In a study reported in the Journal of the National Cancer Institute, Théberge et al evaluated the association between radiologist interpretive volume and breast cancer screening accuracy in the Quebec Breast Cancer Screening Program. They found that accuracy increased with increasing volume, with the improvement reflecting reduced rates of false-positive results.

Study Details

The study involved 1,315,327 screening mammograms performed by 340 radiologists in the Quebec Breast Cancer Screening Program between 2000 and 2006. The program is a population-based program that invites women aged 50 to 69 years to receive biannual screening mammography in accredited facilities. All ductal carcinoma in situ or invasive breast cancer diagnoses made in the 2 years after screening were identified by linking program data with other provincial databases.

A screening mammogram was classified as abnormal if the patient was referred for assessment and was otherwise classified as normal. The association of volume with sensitivity, false-positive rate, and accuracy (sensitivity/false-positive rate) was assessed by multivariable Poisson regression, with all models being adjusted for potential confounders, including participant characteristics, radiologists, and facilities.

Among the 7,915 women diagnosed with breast cancer, 87% had cancer detected during screening and 13% during the 1-year interval after screening. Among women without breast cancer, 9.4% of screening examinations were false-positive.

Accuracy

Compared with the 159 radiologists (47%) who maintained a total interpretive volume of ≥ 500 mammograms per year, the 29 radiologists (8.5%) who consistently had volume < 500 mammograms per year exhibited a 20% reduction in sensitivity (adjusted sensitivity ratio = 0.80,  95% confidence interval [CI] = 0.66–0.98) and a 91% increase in false-positive rate (adjusted false-positive ratio = 1.91, 95% CI = 1.20–3.04), yielding a 58% reduction in screening accuracy (adjusted accuracy ratio = 0.42, 95% CI = 0.24–0.74).
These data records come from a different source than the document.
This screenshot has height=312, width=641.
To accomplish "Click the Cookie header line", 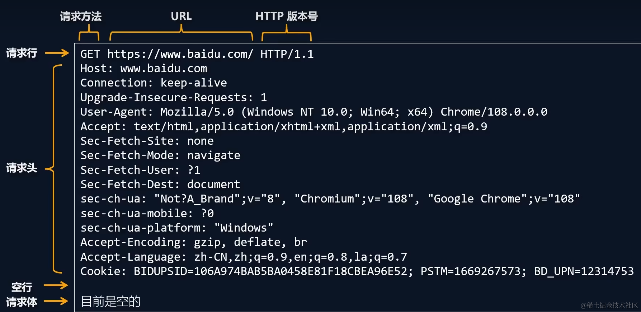I will 357,271.
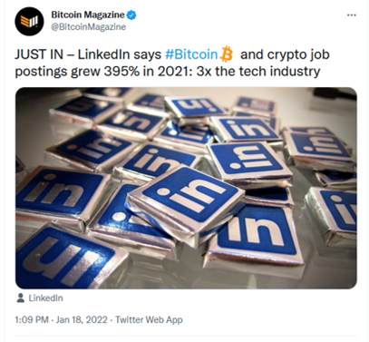Click the orange Bitcoin symbol emoji
369x342 pixels.
[x=227, y=54]
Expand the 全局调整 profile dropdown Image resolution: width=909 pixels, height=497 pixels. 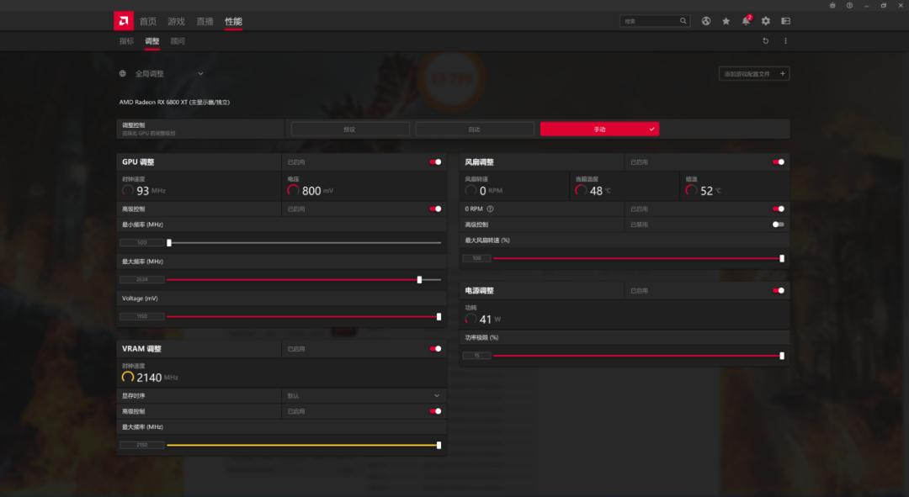point(200,74)
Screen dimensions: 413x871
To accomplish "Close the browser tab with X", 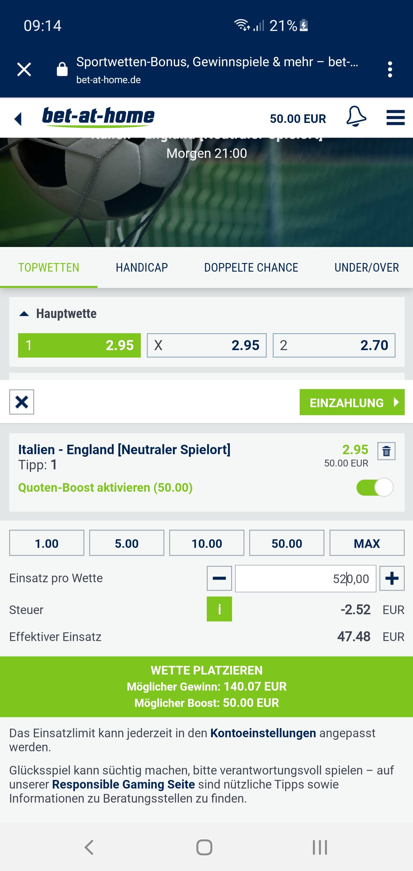I will pyautogui.click(x=24, y=70).
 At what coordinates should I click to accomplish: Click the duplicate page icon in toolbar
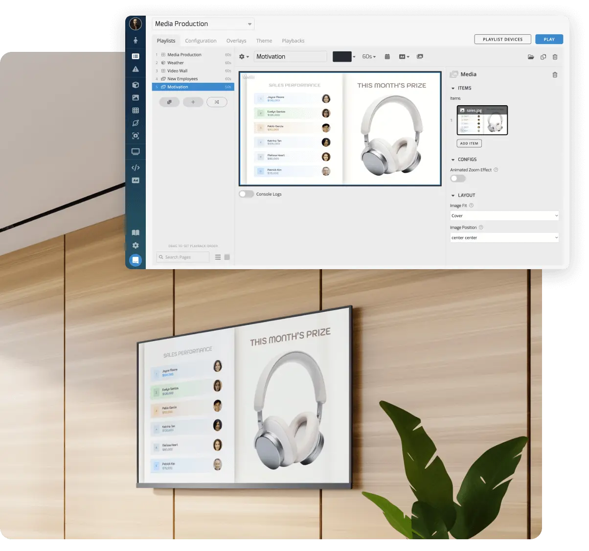click(543, 57)
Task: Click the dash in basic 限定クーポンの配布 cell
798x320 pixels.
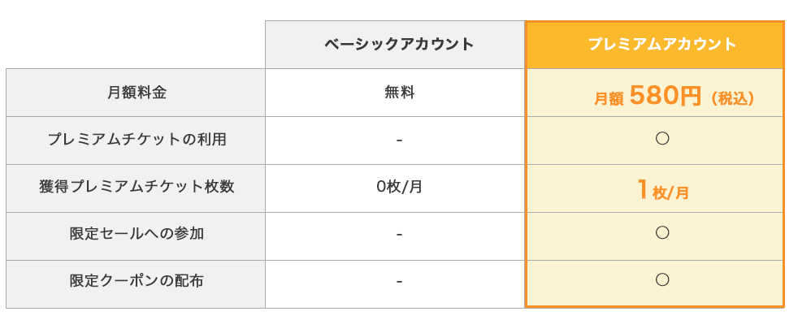Action: 399,281
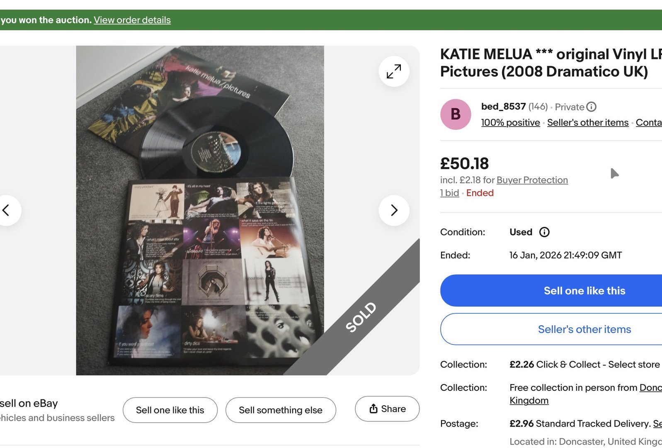
Task: Click the outlined Seller's other items button
Action: 584,329
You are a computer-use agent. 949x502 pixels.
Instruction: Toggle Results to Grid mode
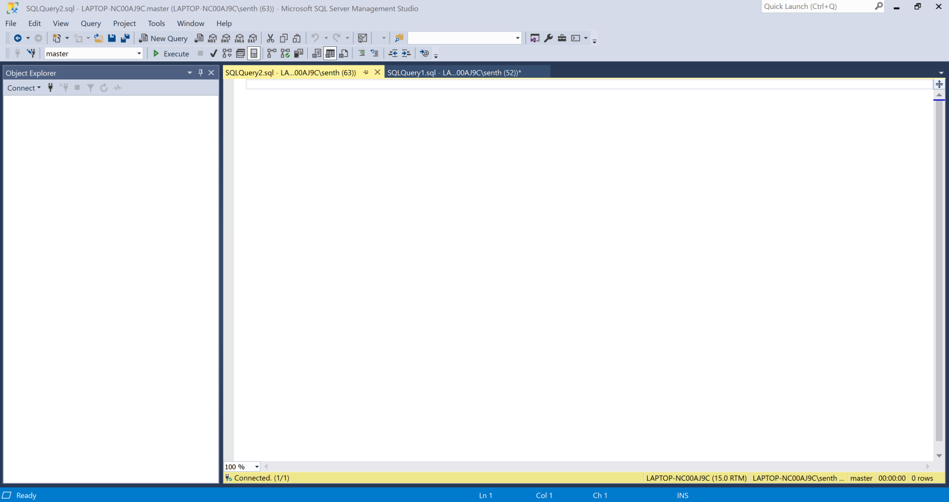(330, 53)
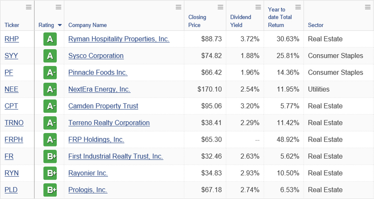Viewport: 374px width, 199px height.
Task: Open Year to date Total Return column menu
Action: point(298,7)
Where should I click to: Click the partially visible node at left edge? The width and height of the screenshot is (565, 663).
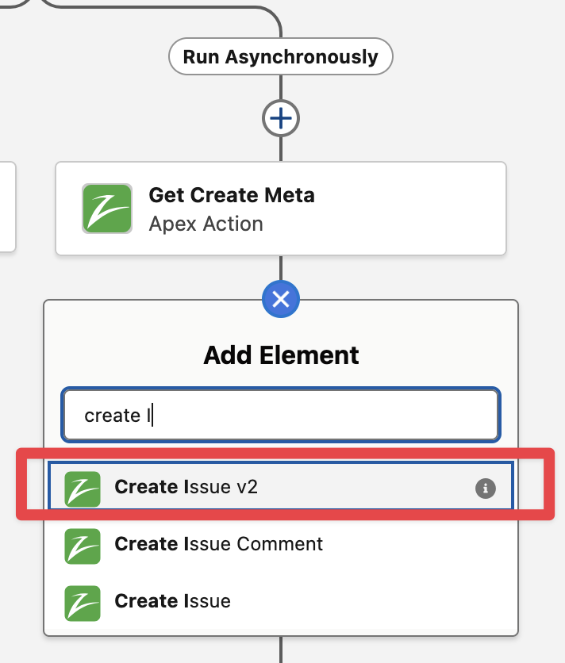pyautogui.click(x=7, y=207)
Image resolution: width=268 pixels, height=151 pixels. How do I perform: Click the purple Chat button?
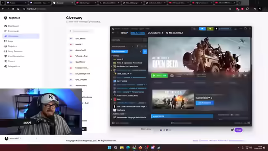point(238,130)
Accuracy progressively increased with increasing volume (P = .0005 for trend), with, for example, radiologists with volume of ≥ 4,000 having a 32% increase in accuracy compared with those having volume of 500 to 999 mammograms (adjusted accuracy ratio = 1.32, 95% CI = 1.13–1.54). The greatest increase in accuracy with increasing volume was with increasing volume up to approximately 3,000 mammograms per year. Accuracy increased by 0.19 per 100 additional mammograms per year at an annual volume of 1,000 mammograms and by approximately 0.05 per 100 additional mammograms at an annual volume of 3,000 mammograms per year.

False-Positive Rates

False-positive rates progressively decreased with increasing volumes (P = .001 for trend), with, for example, radiologists with volume of ≥ 4,000 having a 24% reduction in false-positive rate compared with those having volume of 500 to 999 mammograms (adjusted false-positive rate ratio = 0.76, 95% CI = 0.65–0.89).

Overall, there was little change in sensitivity according to volume (P = .68 for trend).

The investigators concluded, “The minimum annual volume of 500 mammograms required in North America is justified; radiologist accuracy may be compromised if interpretive volume is consistently less than this requirement. Raising interpretive volume may help to reduce the frequency of false positives without loss of sensitivity. Possible gains in accuracy may be greater with increases in volume of up to approximately 3,000 mammograms interpreted annually.”

Jacques Brisson, MD, ScD, of Centre Hospitalier Universitaire de Québec, is the corresponding author for the Journal of the National Cancer Institute article

The study was supported by the Ministry of Health and Social Services of Quebec.

The content in this post has not been reviewed by the American Society of Clinical Oncology, Inc. (ASCO®) and does not necessarily reflect the ideas and opinions of ASCO®.